XIII. Regulatory Expectations for Digital Asset Insurance Carriers
Regulators expect digital asset insurers to demonstrate:
Capital adequacy
Operational readiness
Risk management capability
Governance strength
Applicants that meet these expectations are more likely to receive approval.
XIV. Strategic Importance of Avoiding Licensing Mistakes
Avoiding regulatory mistakes is critical for licensing success.
Proper preparation improves approval probability and reduces regulatory friction.
Licensing preparation must be comprehensive and strategic.
XV. Conclusion
The Class IIGB licence provides a powerful regulatory framework for digital asset insurance carriers.
However, regulatory approval requires careful legal and regulatory preparation.
Most licence rejections result from avoidable regulatory mistakes. Applicants that implement strong capital structures, governance frameworks, and risk management systems significantly improve approval probability.
Proper regulatory structuring is the key to licensing success.
FAQs
1. What is a Class IIIGB licence in crypto regulation?
A Class IIIGB licence authorises firms to manage and operate collective investment schemes involving crypto or digital assets.

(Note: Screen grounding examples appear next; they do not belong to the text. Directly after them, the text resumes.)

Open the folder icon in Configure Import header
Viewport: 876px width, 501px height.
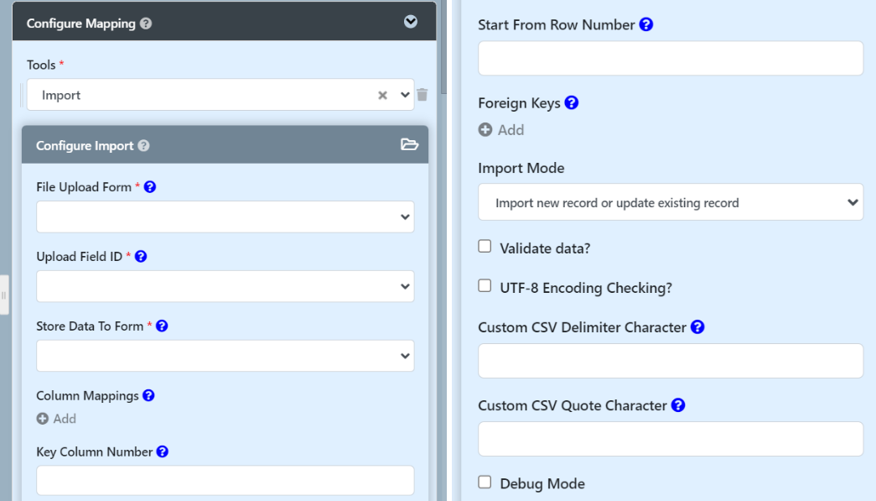pyautogui.click(x=409, y=145)
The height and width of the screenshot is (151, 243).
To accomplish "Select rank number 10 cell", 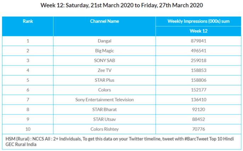I will pyautogui.click(x=28, y=129).
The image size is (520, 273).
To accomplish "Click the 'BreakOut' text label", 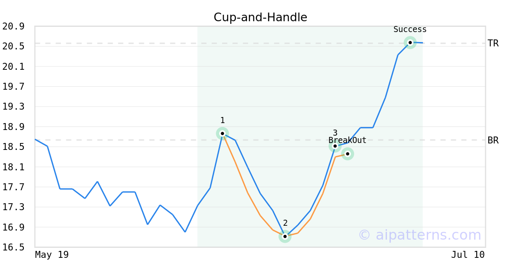I will tap(348, 140).

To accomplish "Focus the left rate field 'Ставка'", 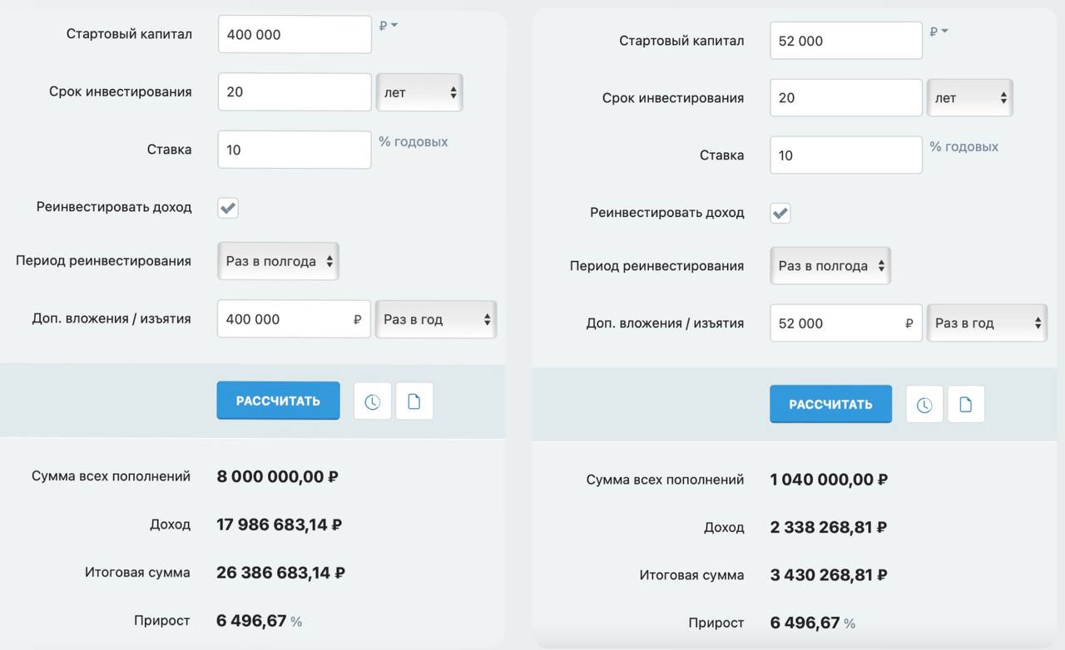I will (x=295, y=150).
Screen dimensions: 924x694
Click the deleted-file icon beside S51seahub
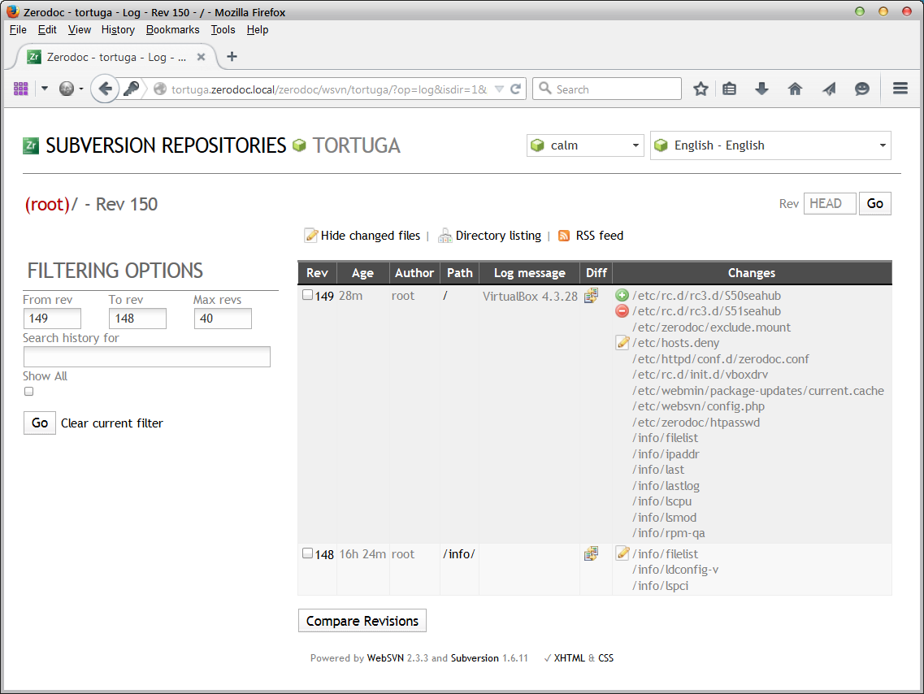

It is issued by regulators such as the FSRA in ADGM. It is one of the most scrutinised licence categories due to the investor protection obligations and AML compliance requirements attached to fund management activities.
2. Why do most Class IIIGB licence applications get rejected?
Most Class IIIGB applications are rejected due to incomplete compliance frameworks, weak AML/KYC policies, unqualified key personnel, and poorly drafted regulatory business plans. Regulators expect applicants to demonstrate operational readiness — not just intent. Submitting a technically incomplete application, even with a strong business model, almost always triggers rejection or a lengthy remediation process.
3. What documents are required for a Class IIIGB licence application?
A Class IIIGB application typically requires a Regulatory Business Plan, AML/CFT policy framework, corporate governance structure, audited financials, fit-and-proper declarations for key personnel, and a technology and risk management overview. Missing or poorly prepared documents are the most common reason regulators issue deficiency notices, delaying or ultimately rejecting the application entirely.
4. What is a Regulatory Business Plan and why does it matter?
A Regulatory Business Plan (RBP) is a detailed document submitted to the regulator outlining your business model, target market, risk appetite, compliance strategy, and operational structure. For Class IIIGB applications, a weak RBP is the single biggest rejection trigger. Regulators treat it as proof that an applicant fully understands their legal and operational obligations.
5. Who qualifies as a fit and proper person for a Class IIIGB licence?
A fit and proper person must demonstrate relevant financial services experience, a clean regulatory and criminal record, sound financial standing, and competence in fund management or digital asset operations. Regulators assess directors, senior managers, and key function holders. Appointing unqualified or undisclosed individuals is a fast track to automatic rejection of any Class IIIGB application.